◆ **WHAT IS BEING ASKED**
Check every line below for the word "icon" and copy each one that has it.

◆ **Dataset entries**

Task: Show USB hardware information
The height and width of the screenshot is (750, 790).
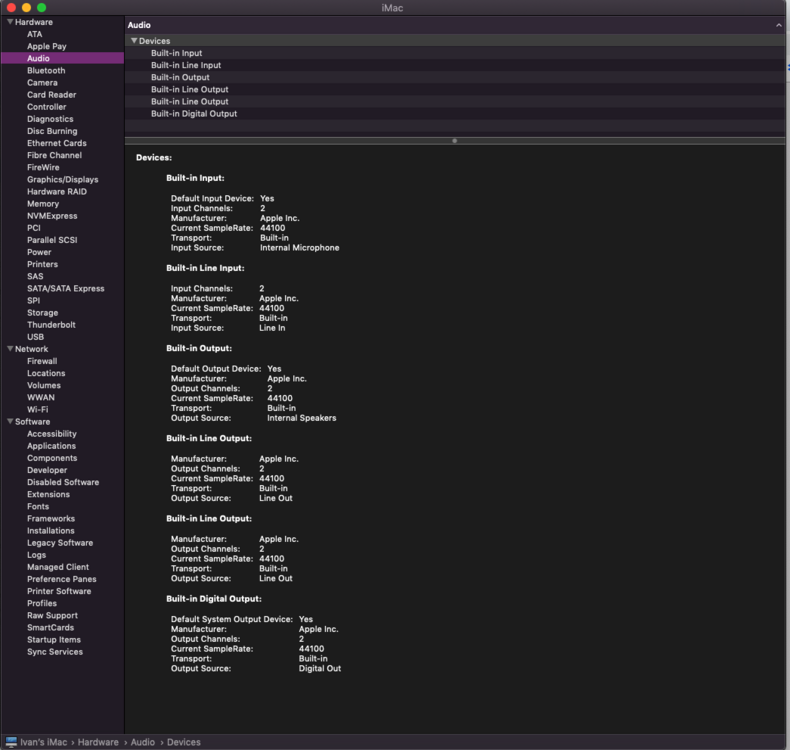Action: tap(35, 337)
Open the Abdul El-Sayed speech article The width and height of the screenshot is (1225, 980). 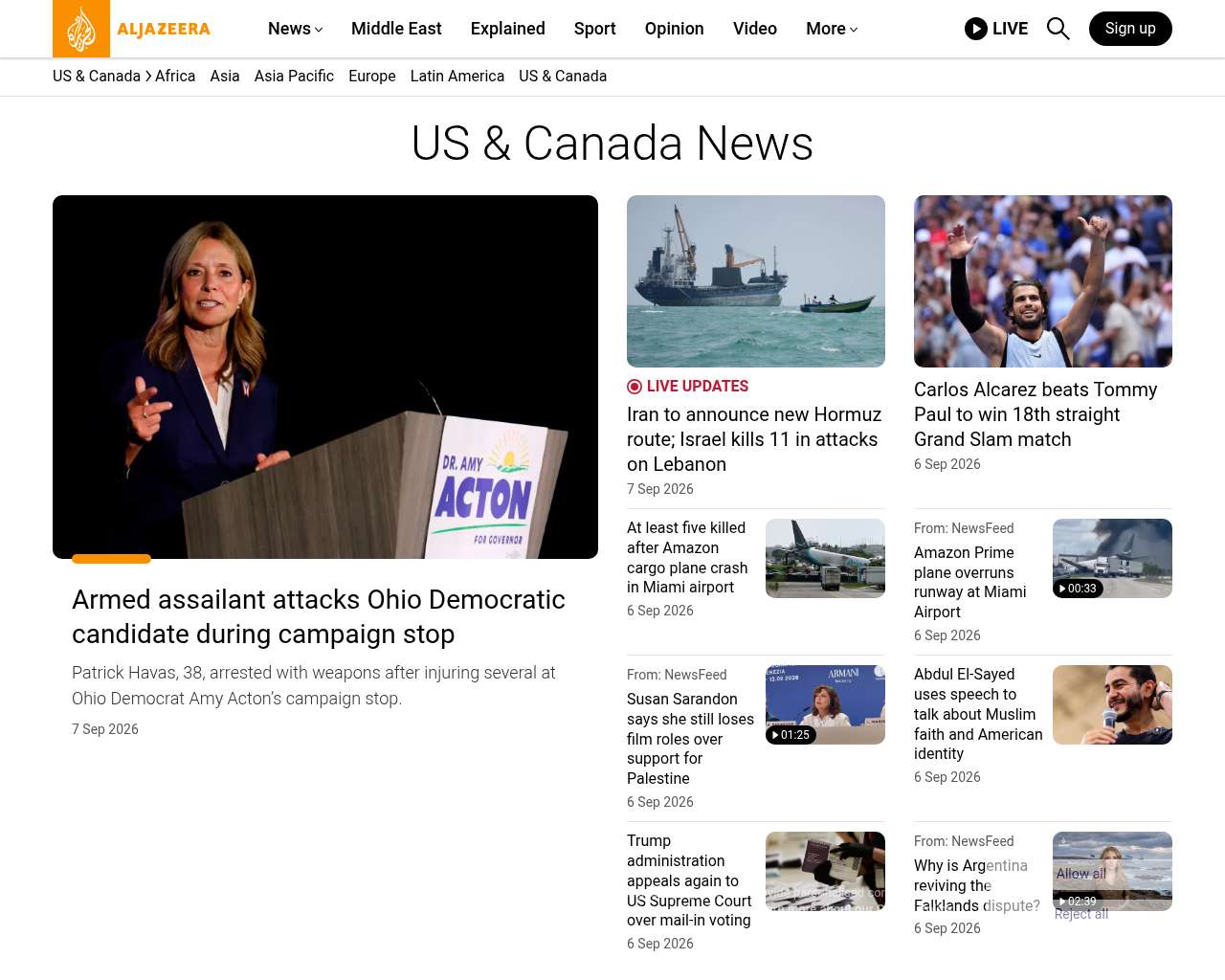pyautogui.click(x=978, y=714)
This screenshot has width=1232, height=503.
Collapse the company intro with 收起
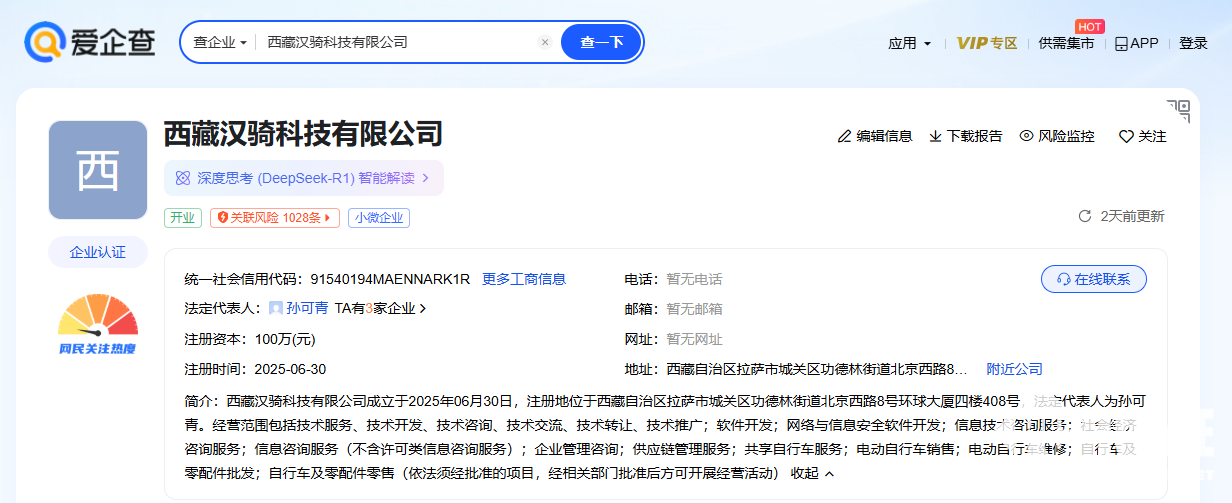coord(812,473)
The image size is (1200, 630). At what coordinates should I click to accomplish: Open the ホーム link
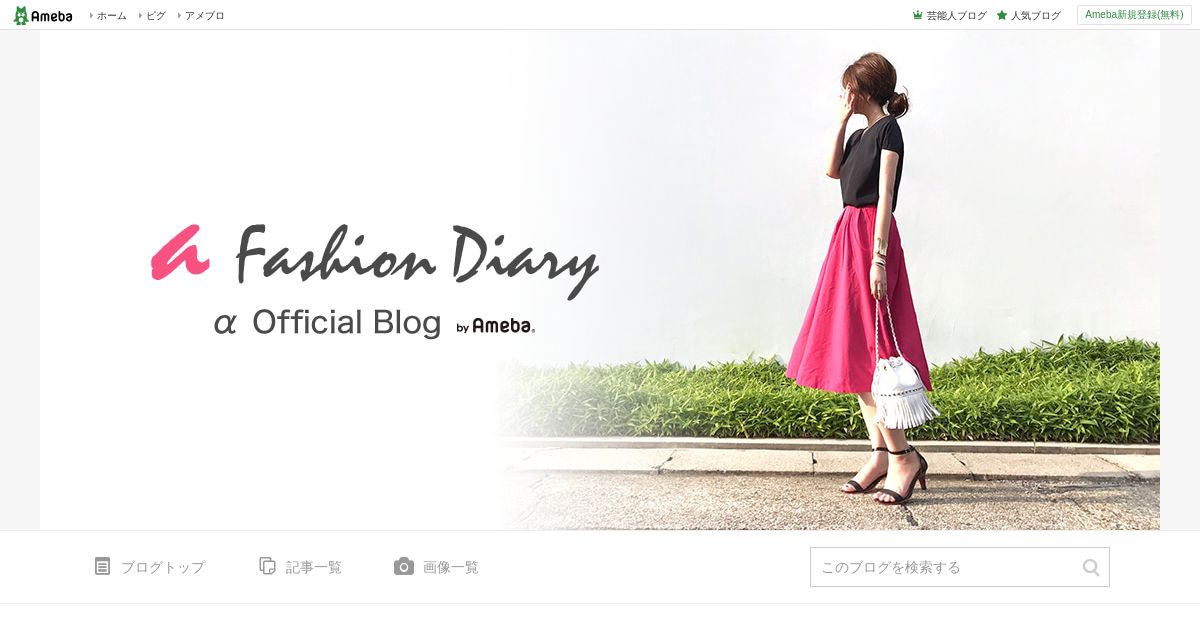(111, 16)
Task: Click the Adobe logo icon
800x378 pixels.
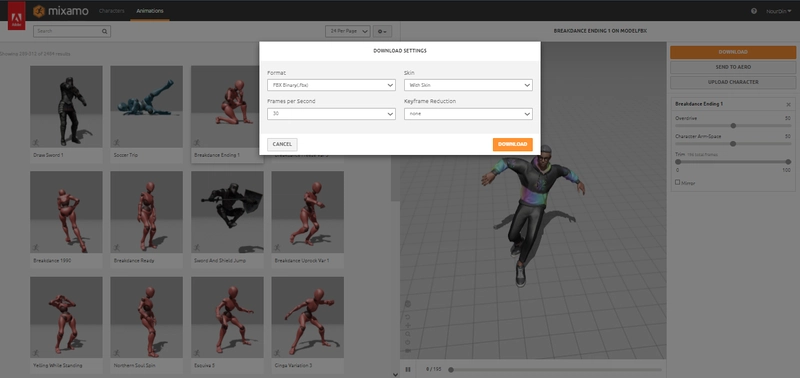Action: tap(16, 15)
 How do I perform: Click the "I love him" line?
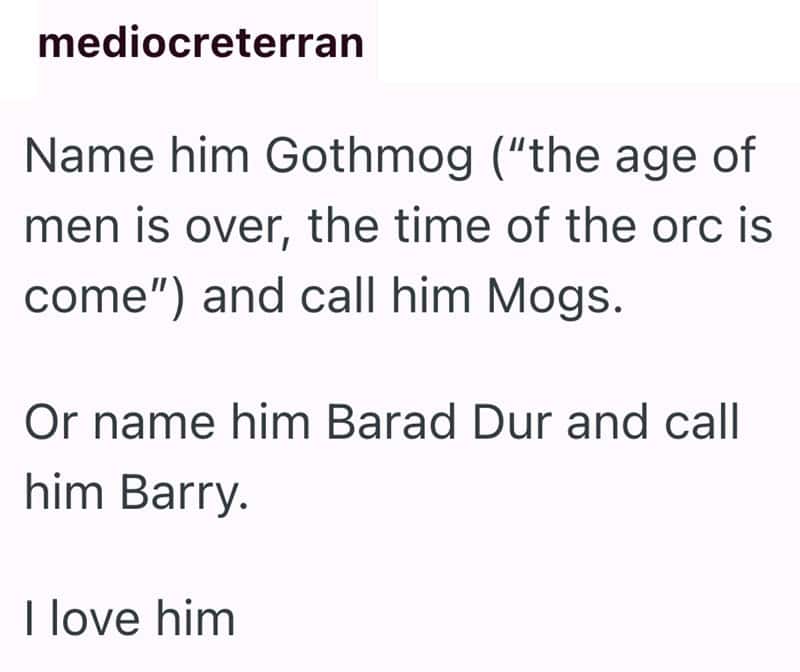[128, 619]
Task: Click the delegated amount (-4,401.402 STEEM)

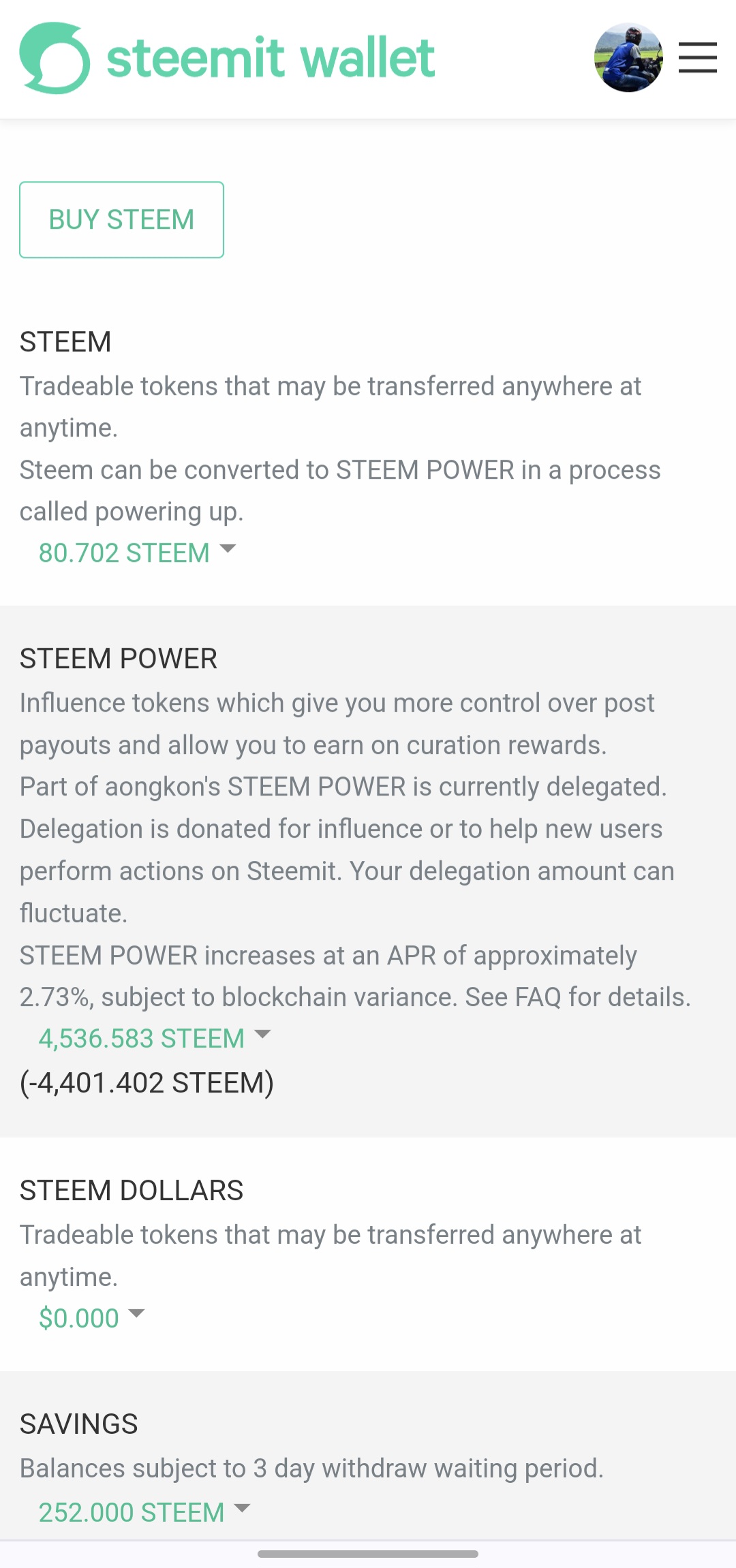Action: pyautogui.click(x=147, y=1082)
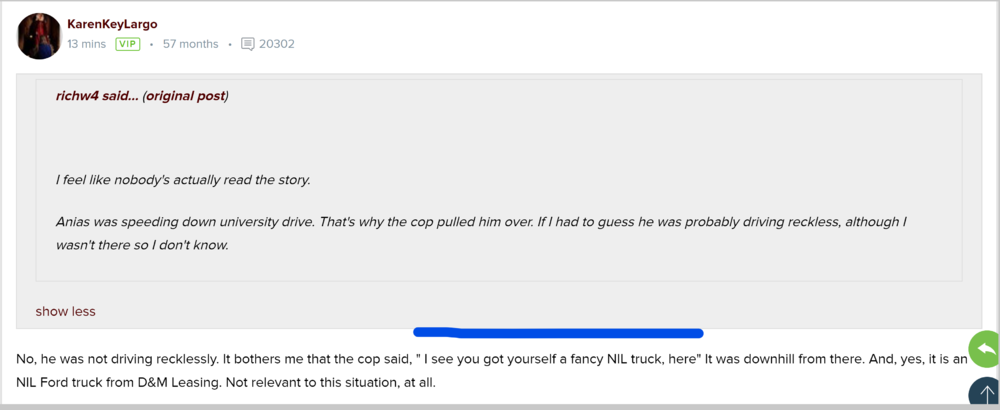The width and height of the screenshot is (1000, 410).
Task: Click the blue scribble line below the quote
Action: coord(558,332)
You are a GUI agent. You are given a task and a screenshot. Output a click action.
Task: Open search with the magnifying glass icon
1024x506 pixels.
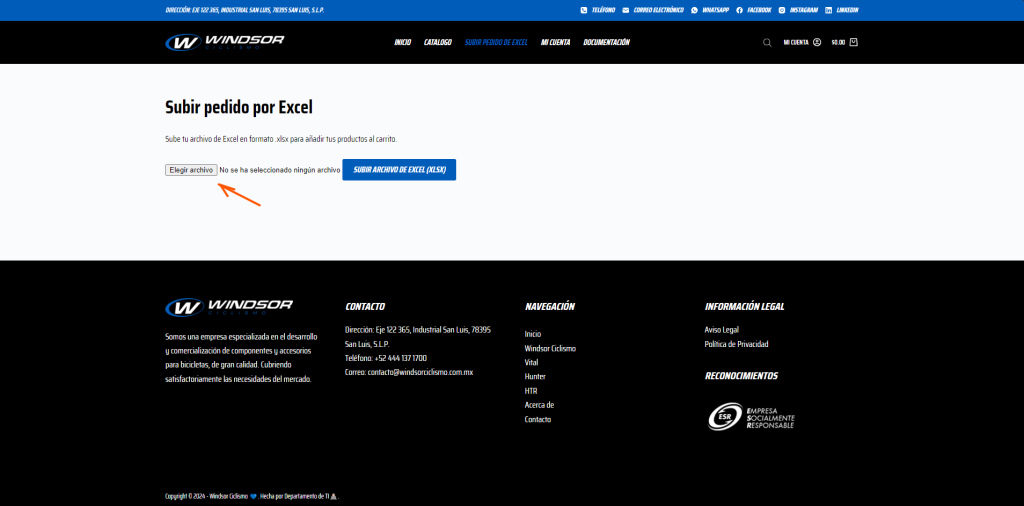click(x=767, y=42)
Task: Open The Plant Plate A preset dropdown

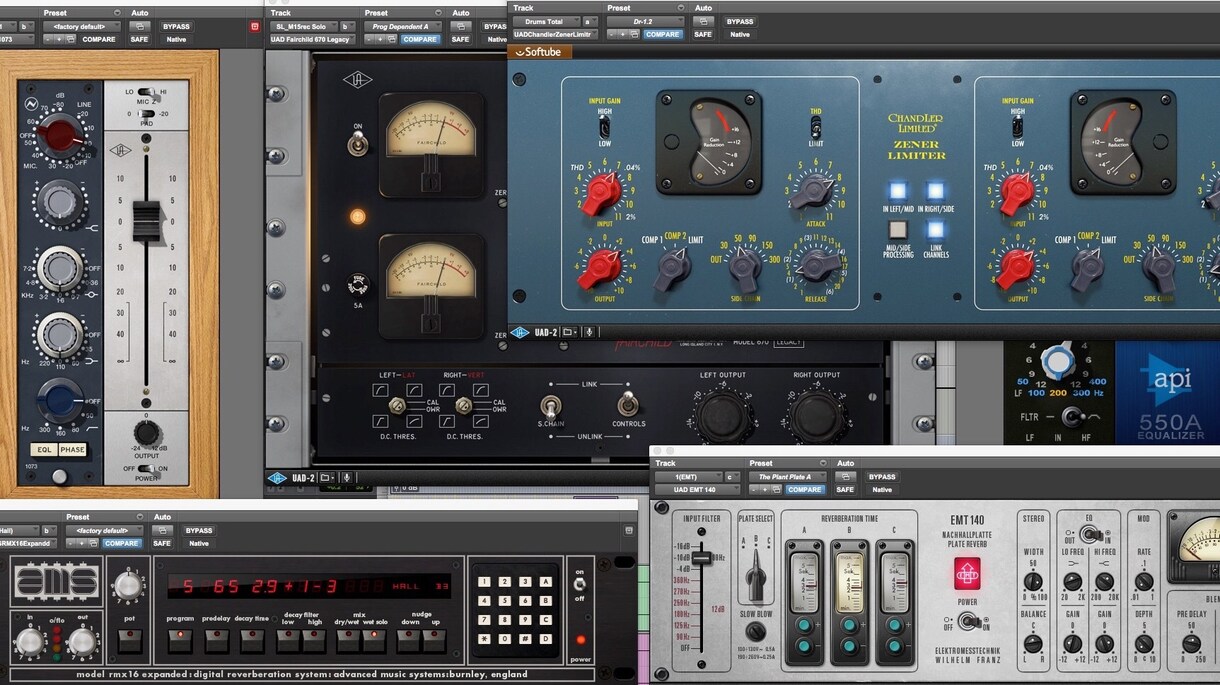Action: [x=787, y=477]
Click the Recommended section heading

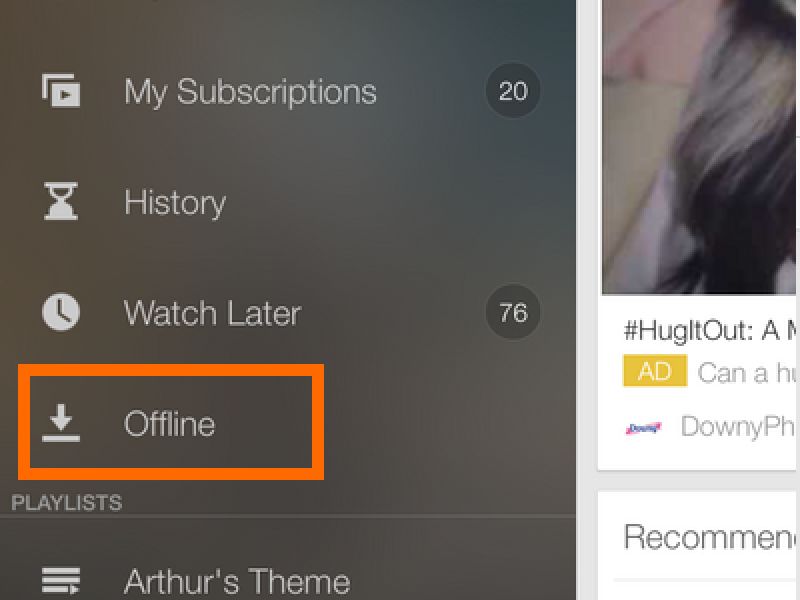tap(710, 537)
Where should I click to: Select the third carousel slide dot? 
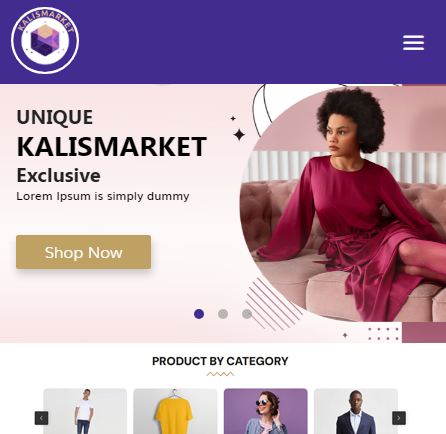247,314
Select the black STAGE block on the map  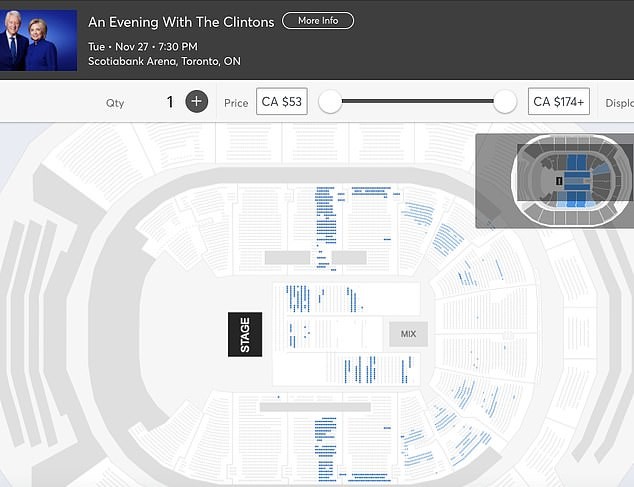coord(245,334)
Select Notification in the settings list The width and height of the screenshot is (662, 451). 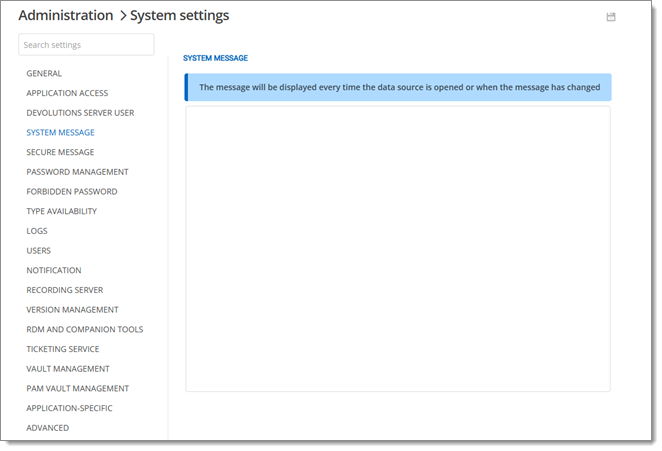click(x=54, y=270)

◆ **SOLUTION TO THE PROBLEM**
Task: Click the Adobe logo icon
Task: Open search with the magnifying glass icon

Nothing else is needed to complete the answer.